Saved entries
start
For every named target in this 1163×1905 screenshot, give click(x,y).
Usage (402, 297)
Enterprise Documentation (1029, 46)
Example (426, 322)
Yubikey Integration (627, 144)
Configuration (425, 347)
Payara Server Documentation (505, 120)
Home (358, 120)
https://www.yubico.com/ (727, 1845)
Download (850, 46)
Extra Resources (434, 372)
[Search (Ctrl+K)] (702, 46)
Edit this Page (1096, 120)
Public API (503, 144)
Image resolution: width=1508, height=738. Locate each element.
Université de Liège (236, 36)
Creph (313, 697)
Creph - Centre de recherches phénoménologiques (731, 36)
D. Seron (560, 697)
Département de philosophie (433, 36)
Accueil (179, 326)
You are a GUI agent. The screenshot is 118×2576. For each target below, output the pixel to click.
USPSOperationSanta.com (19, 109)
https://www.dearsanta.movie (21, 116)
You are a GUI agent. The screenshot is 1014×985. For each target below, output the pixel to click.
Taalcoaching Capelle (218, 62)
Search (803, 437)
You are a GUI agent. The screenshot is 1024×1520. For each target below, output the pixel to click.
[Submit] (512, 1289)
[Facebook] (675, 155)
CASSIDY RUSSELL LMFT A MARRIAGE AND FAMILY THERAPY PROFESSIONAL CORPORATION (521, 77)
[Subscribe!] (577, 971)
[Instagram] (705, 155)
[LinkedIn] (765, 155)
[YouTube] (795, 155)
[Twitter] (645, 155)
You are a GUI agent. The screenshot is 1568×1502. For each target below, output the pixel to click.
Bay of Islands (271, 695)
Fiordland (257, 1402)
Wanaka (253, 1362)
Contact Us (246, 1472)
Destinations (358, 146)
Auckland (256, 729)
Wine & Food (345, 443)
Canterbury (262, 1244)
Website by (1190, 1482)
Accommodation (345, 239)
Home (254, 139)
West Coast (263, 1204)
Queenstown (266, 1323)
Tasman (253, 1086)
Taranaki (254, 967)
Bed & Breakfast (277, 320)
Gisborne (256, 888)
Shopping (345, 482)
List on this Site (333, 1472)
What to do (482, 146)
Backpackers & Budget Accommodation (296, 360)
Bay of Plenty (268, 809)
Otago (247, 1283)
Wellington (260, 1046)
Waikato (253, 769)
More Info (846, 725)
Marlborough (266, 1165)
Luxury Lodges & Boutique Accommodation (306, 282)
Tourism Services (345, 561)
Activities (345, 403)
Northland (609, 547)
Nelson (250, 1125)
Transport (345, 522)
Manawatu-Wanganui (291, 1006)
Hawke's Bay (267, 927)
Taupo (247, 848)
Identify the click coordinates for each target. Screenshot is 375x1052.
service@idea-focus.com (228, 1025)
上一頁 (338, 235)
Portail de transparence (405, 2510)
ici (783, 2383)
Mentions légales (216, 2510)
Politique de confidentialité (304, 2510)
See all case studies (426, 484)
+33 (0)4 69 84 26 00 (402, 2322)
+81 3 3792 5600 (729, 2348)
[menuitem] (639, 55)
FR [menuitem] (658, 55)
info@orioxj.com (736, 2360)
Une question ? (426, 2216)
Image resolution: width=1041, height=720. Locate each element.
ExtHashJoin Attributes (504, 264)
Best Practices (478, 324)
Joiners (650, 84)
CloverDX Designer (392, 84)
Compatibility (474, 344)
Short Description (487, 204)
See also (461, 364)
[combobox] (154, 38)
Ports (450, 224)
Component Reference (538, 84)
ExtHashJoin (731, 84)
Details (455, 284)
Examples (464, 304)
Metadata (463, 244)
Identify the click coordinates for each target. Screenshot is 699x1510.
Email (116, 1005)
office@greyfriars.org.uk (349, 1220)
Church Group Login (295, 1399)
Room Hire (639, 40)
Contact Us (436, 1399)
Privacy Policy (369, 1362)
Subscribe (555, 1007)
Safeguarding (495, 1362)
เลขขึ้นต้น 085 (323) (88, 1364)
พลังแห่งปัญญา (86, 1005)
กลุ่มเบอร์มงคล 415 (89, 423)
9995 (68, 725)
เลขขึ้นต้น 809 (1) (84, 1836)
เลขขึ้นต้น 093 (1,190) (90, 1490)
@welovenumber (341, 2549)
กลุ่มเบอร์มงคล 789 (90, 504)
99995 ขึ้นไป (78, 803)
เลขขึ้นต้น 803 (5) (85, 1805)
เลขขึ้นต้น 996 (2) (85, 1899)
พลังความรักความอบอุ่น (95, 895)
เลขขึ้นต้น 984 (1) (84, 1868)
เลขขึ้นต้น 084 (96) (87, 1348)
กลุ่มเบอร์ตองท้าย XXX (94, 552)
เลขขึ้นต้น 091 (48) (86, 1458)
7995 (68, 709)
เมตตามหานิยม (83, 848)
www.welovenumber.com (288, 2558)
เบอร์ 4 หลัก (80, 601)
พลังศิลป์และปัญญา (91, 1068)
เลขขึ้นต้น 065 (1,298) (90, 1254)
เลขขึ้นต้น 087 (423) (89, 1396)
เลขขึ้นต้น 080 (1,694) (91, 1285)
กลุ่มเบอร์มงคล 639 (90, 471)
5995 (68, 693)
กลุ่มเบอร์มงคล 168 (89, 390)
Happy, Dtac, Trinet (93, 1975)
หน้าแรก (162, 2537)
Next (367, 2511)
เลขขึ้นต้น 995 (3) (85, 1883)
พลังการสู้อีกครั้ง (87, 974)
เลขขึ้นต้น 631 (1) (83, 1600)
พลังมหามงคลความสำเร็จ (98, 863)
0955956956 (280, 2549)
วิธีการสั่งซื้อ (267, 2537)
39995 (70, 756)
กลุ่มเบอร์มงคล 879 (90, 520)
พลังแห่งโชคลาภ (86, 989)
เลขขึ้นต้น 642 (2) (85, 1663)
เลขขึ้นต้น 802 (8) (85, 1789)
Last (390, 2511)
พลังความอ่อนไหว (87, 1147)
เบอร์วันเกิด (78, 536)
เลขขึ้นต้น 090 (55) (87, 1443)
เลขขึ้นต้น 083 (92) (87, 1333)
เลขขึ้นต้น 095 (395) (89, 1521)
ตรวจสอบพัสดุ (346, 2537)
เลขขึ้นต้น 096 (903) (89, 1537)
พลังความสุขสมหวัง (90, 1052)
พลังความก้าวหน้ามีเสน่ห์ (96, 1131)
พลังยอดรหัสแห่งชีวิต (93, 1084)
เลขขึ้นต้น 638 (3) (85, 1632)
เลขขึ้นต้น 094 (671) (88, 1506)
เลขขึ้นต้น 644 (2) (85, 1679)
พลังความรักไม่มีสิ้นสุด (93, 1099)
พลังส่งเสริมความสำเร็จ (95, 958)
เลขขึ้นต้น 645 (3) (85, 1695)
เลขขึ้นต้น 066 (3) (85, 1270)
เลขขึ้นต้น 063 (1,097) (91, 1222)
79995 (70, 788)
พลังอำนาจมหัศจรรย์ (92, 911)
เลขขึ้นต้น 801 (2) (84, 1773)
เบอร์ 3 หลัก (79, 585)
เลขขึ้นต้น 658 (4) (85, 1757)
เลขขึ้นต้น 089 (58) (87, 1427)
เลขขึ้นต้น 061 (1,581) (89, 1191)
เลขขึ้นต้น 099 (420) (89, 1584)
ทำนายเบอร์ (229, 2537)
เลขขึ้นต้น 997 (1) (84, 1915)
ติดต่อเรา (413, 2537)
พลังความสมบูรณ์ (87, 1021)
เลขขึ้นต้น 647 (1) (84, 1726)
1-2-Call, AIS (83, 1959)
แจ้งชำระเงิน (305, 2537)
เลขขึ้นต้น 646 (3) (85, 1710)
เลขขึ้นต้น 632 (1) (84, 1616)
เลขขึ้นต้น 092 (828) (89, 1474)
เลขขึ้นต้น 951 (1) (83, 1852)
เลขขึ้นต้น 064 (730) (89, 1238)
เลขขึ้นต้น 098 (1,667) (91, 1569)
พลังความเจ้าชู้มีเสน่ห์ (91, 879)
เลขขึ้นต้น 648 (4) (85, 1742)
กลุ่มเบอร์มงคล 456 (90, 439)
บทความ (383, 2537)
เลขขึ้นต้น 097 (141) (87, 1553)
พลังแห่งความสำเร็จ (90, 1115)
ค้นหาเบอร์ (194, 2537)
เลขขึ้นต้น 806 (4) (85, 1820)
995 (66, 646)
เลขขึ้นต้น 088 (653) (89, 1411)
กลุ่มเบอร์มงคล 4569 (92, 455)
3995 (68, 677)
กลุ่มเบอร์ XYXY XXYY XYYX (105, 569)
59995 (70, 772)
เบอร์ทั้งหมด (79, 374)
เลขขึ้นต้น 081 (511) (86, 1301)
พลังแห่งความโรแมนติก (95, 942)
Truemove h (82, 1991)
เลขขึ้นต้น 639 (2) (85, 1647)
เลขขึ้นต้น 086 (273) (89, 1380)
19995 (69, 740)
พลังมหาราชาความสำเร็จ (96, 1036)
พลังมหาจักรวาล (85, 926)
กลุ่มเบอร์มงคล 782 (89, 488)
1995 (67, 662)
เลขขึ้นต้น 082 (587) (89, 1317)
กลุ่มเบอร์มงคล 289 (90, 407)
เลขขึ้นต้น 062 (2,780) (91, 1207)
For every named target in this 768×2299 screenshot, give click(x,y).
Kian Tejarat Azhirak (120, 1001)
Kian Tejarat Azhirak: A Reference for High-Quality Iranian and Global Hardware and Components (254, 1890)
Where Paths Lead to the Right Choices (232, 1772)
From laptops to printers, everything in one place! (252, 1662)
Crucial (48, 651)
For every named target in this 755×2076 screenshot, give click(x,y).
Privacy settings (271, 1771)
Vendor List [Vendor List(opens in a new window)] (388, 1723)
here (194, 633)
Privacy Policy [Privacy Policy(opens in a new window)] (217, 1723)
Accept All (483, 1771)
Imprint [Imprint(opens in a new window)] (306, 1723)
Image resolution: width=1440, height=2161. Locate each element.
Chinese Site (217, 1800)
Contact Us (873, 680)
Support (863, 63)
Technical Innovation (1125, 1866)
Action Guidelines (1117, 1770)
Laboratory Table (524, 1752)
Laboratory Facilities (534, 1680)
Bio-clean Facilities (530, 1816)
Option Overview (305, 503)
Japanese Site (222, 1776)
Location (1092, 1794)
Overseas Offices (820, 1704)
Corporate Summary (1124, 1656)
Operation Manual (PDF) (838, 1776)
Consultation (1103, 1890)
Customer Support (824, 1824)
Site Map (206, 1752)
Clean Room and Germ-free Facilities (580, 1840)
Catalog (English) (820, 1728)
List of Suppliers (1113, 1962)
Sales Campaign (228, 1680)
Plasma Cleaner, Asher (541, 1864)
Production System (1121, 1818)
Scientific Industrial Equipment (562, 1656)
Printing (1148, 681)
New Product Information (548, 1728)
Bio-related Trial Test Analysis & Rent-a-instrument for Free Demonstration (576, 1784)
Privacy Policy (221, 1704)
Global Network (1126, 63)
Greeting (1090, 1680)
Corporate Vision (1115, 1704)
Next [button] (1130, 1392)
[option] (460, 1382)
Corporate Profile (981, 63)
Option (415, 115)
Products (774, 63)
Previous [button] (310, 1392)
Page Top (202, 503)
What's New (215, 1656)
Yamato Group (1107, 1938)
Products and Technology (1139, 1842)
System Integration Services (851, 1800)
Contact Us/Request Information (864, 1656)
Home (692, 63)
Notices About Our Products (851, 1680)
end
Retype every line of the entries above, from the line that contains "Home (358, 120)" down to the line that contains "Bed & Breakfast (277, 320)", including both of those lines.

- _RESPONSE TO THIS EXERCISE_:
Home (358, 120)
https://www.yubico.com/ (727, 1845)
Download (850, 46)
Extra Resources (434, 372)
[Search (Ctrl+K)] (702, 46)
Edit this Page (1096, 120)
Public API (503, 144)
Image resolution: width=1508, height=738. Locate each element.
Université de Liège (236, 36)
Creph (313, 697)
Creph - Centre de recherches phénoménologiques (731, 36)
D. Seron (560, 697)
Département de philosophie (433, 36)
Accueil (179, 326)
You are a GUI agent. The screenshot is 118×2576. For each target below, output the pixel to click.
USPSOperationSanta.com (19, 109)
https://www.dearsanta.movie (21, 116)
You are a GUI agent. The screenshot is 1014×985. For each target below, output the pixel to click.
Taalcoaching Capelle (218, 62)
Search (803, 437)
You are a GUI agent. The screenshot is 1024×1520. For each target below, output the pixel to click.
[Submit] (512, 1289)
[Facebook] (675, 155)
CASSIDY RUSSELL LMFT A MARRIAGE AND FAMILY THERAPY PROFESSIONAL CORPORATION (521, 77)
[Subscribe!] (577, 971)
[Instagram] (705, 155)
[LinkedIn] (765, 155)
[YouTube] (795, 155)
[Twitter] (645, 155)
You are a GUI agent. The screenshot is 1568×1502. For each target below, output the pixel to click.
Bay of Islands (271, 695)
Fiordland (257, 1402)
Wanaka (253, 1362)
Contact Us (246, 1472)
Destinations (358, 146)
Auckland (256, 729)
Wine & Food (345, 443)
Canterbury (262, 1244)
Website by (1190, 1482)
Accommodation (345, 239)
Home (254, 139)
West Coast (263, 1204)
Queenstown (266, 1323)
Tasman (253, 1086)
Taranaki (254, 967)
Bed & Breakfast (277, 320)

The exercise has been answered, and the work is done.